Money Market Outflows Slow. Fed Bank Backstop Usage Hits Another Record

Money market funds saw outflows for a third consecutive week, but the pace slowed.

Nearly $3 billion exited on net in the week to June 28, data released on Thursday afternoon showed. Total assets fell to $5.43 trillion from a record high of nearly $5.46 trillion on June 7.

With rates still very high compared to many savings products and the Fed likely to deliver at least one additional rate hike, it’s doubtful that assets have peaked.

Total inflows in 2023 are $696 billion even after $27 billion in redemptions since mid-June.

Once again, outflows were entirely concentrated on the institutional side. A $5.8 billion inflow from retail was more than offset by $8.7 billion in redemptions from institutional, mostly from prime funds, which saw their first net outflow since April 19.

Although it’s notable that the post-SVB tsunami has receded, the outflows are a drop in the bucket so far and last week’s $18 billion exodus was difficult to interpret due to likely tax-related flows.
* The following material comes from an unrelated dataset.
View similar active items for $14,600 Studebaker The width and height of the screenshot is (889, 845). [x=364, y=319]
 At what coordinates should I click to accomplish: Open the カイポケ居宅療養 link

“Given the corporate tax payment date in June, some of these outflows could be related to liquidity management,” JPMorgan’s Nikolaos Panigirtzoglou remarked on Thursday.
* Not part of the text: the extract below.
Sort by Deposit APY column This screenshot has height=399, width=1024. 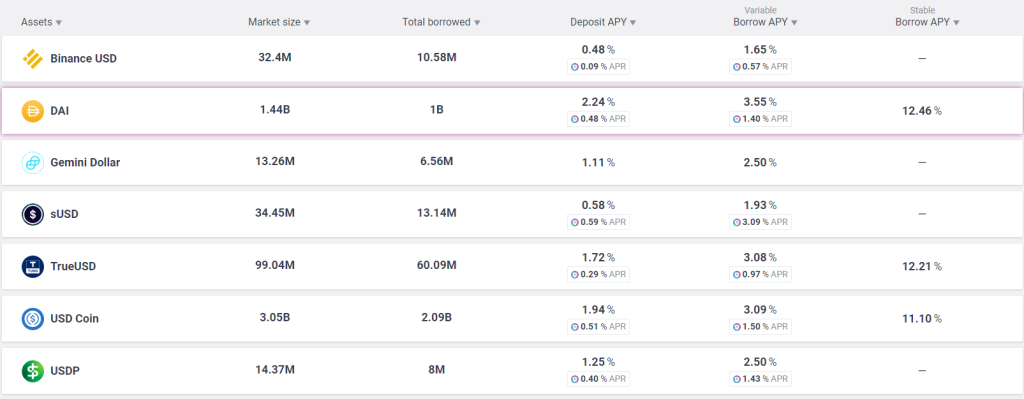(603, 22)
As the figure below shows, the disparity between bank rates and money fund yields is still quite pronounced, to put it mildly.
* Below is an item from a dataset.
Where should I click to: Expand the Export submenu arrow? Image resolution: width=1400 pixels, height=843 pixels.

“We see a resumption in outflows from banks deposits toward money market funds,” Panigirtzoglou went on, adding that the bank’s US rates team forecasts between $300 billion and $400 billion in additional money fund AUM growth. That’s a risk to bank deposits.

Speaking of banks, usage of the Fed’s newly-created Bank Term Funding Program hit another record in the week to Wednesday, at more than $103 billion.

Discount window usage was essentially unchanged, which means total borrowing from the backstops rose for an eighth consecutive week.

All in all, a mostly uneventful update on money funds and Fed borrowing that offered little to shift any existing narratives.